Uma dúvida que é comum entre cristãos é: se alguém ganhar na loteria, precisa entregar parte do prêmio como dízimo? Em outras palavras, seria como perguntar: “sou obrigado a dar 10% do meu prêmio para a igreja?”. Embora o assunto apareça com frequência nos templos, a Bíblia não fala nada sobre loterias modernas; o que ela traz são princípios sobre honestidade, responsabilidade, gratidão e valorização do trabalho, e é isso que as igrejas usam como base para orientar os fiéis.
O questionamento mistura Bíblia, ética, tradição e um certo medo de ser “reprovado” se não pagar a contribuição, já que o assunto não está escrito preto no branco nas Escrituras — ou seja, Moisés não deixou nenhum manual sobre apostas — mas teólogos e líderes religiosos tentam aplicar princípios bíblicos para iluminar o caminho entre o volante da Mega-Sena e o altar.
Dizimar dinheiro da loteria significa simplesmente separar 10% do valor ganho no jogo para ofertar à igreja, como se fosse qualquer outro rendimento. Pastores têm respostas diferentes sobre isso. Alguns entendem que, por ser uma atividade legal no país, o prêmio pode ser consagrado a Deus sem problema, desde que não venha de algo ilícito.
Igrejas pentecostais e linhas mais conservadoras, por exemplo, costumam olhar para jogos de azar com o mesmo entusiasmo com que olhariam para um culto atrasado: preferem evitar. O argumento é que apostas podem gerar dependência, ilusões de riqueza instantânea e um estilo de vida pouco alinhado com a sobriedade cristã. Os Pastores costumam desencorajar o fiel a entregar esse tipo de dízimo, já que veem os jogos de azar como incompatíveis com o ideal cristão de riqueza construída pelo trabalho.
Dízimo da Loteria: Diferentes Perspectivas Religiosas
Já líderes mais flexíveis destacam que o Novo Testamento fala do dízimo como prática voluntária de gratidão — e não como auditoria divina da procedência de cada centavo. Para eles, o foco não é a origem do dinheiro, mas o coração de quem dá.

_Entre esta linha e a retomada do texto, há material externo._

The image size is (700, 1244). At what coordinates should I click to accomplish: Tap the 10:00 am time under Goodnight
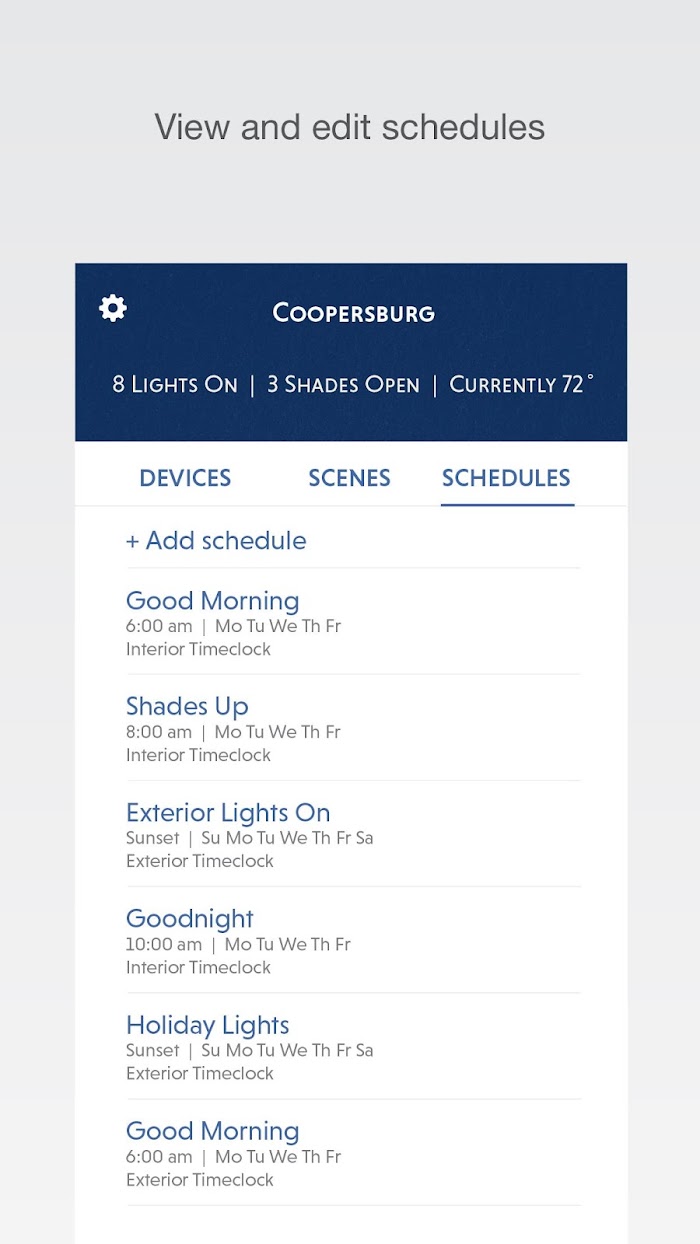pos(164,944)

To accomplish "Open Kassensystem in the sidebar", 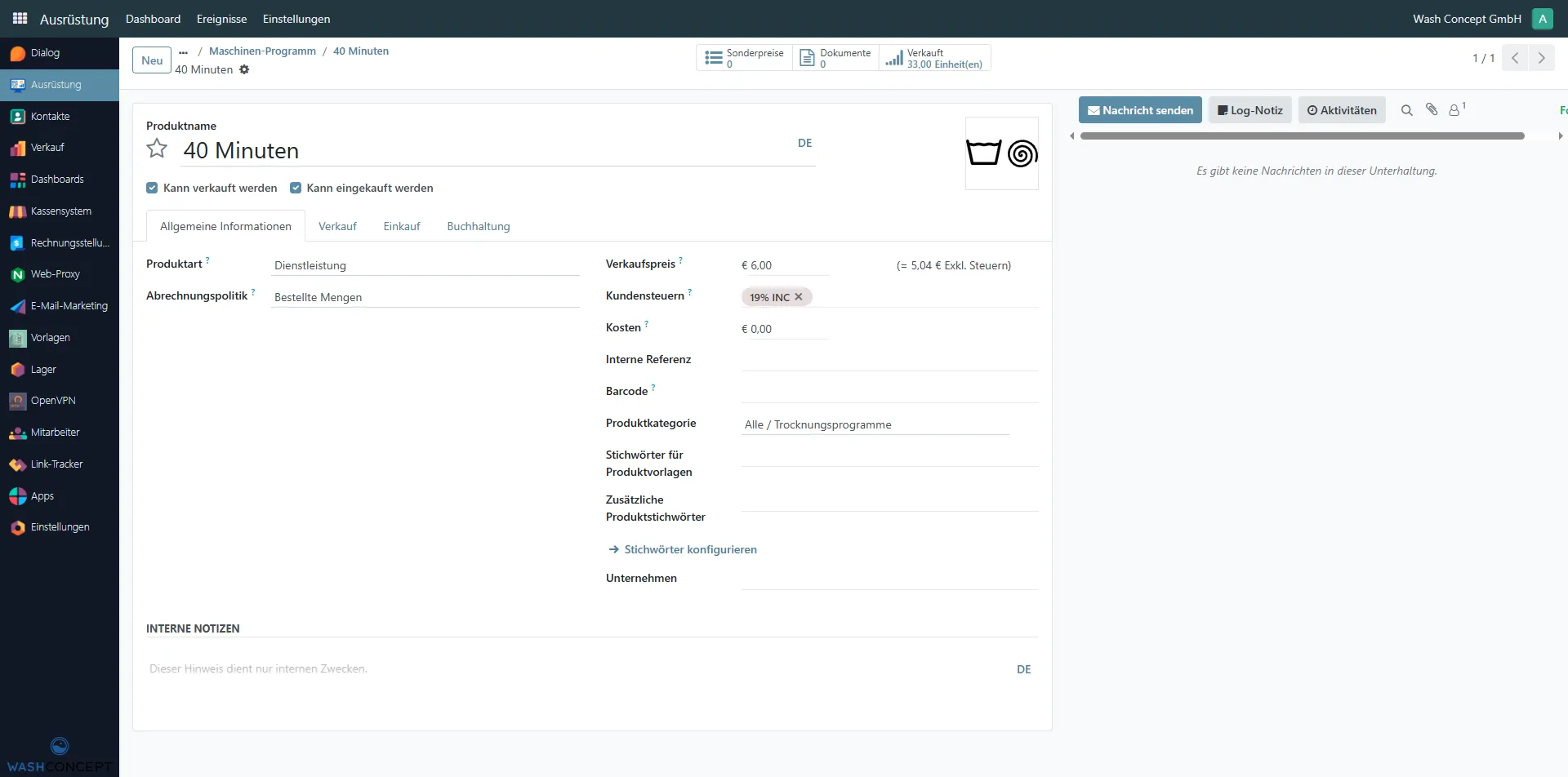I will coord(60,211).
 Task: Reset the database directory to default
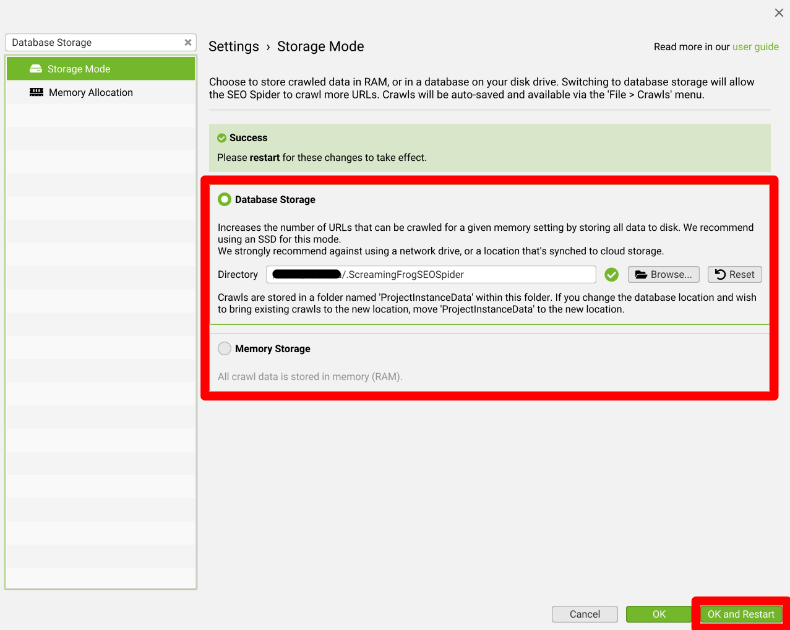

Esses pastores argumentam que o dinheiro da loteria não se enquadra em práticas moralmente condenáveis: é legal, regulamentado e, sejamos honestos, a própria Caixa faz propaganda em horário nobre. Se entrou de forma lícita, pode ser consagrado a Deus como qualquer outro recurso.

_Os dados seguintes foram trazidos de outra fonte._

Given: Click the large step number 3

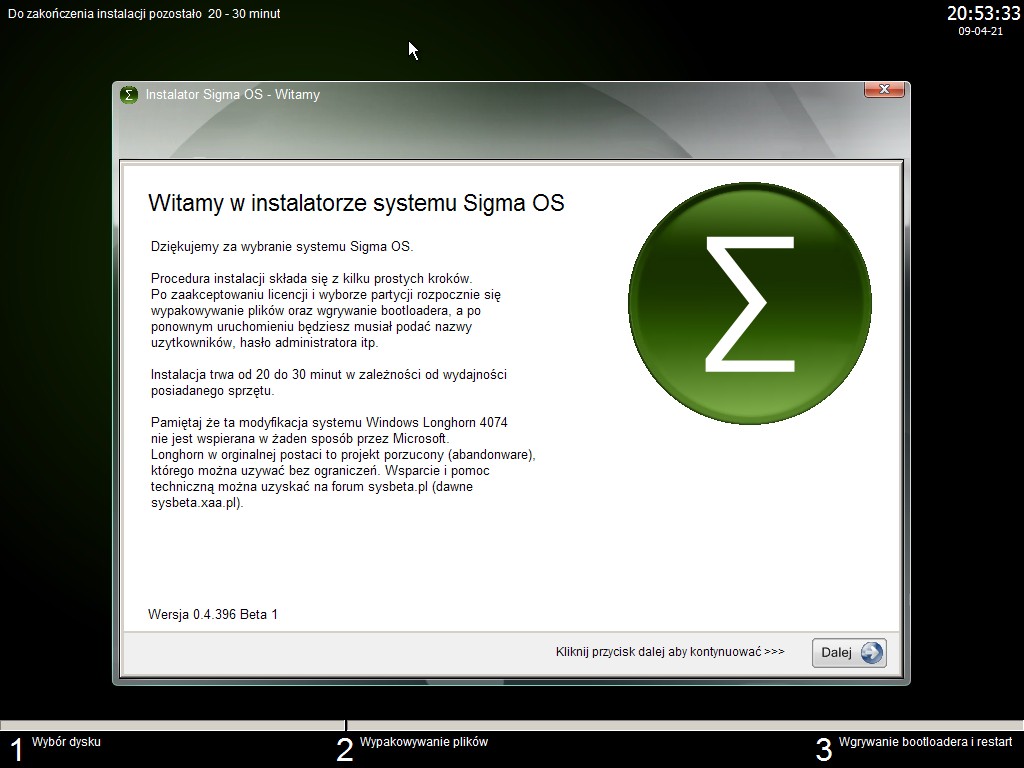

De modo geral, a Bíblia não proíbe apostas, mas orienta o cristão a agir com honestidade, administrar bem seus bens e não depender de sorte como caminho fácil para enriquecer. Por isso, teólogos e líderes afirmam que a questão não é de proibição, mas de consciência e orientação pastoral.
No fim, a decisão não costuma ser tratada como regra, e sim como escolha pessoal: mais importante do que perguntar “posso dizimar esse dinheiro?” é refletir sobre a relação entre fé, gratidão e o uso dos recursos recebidos.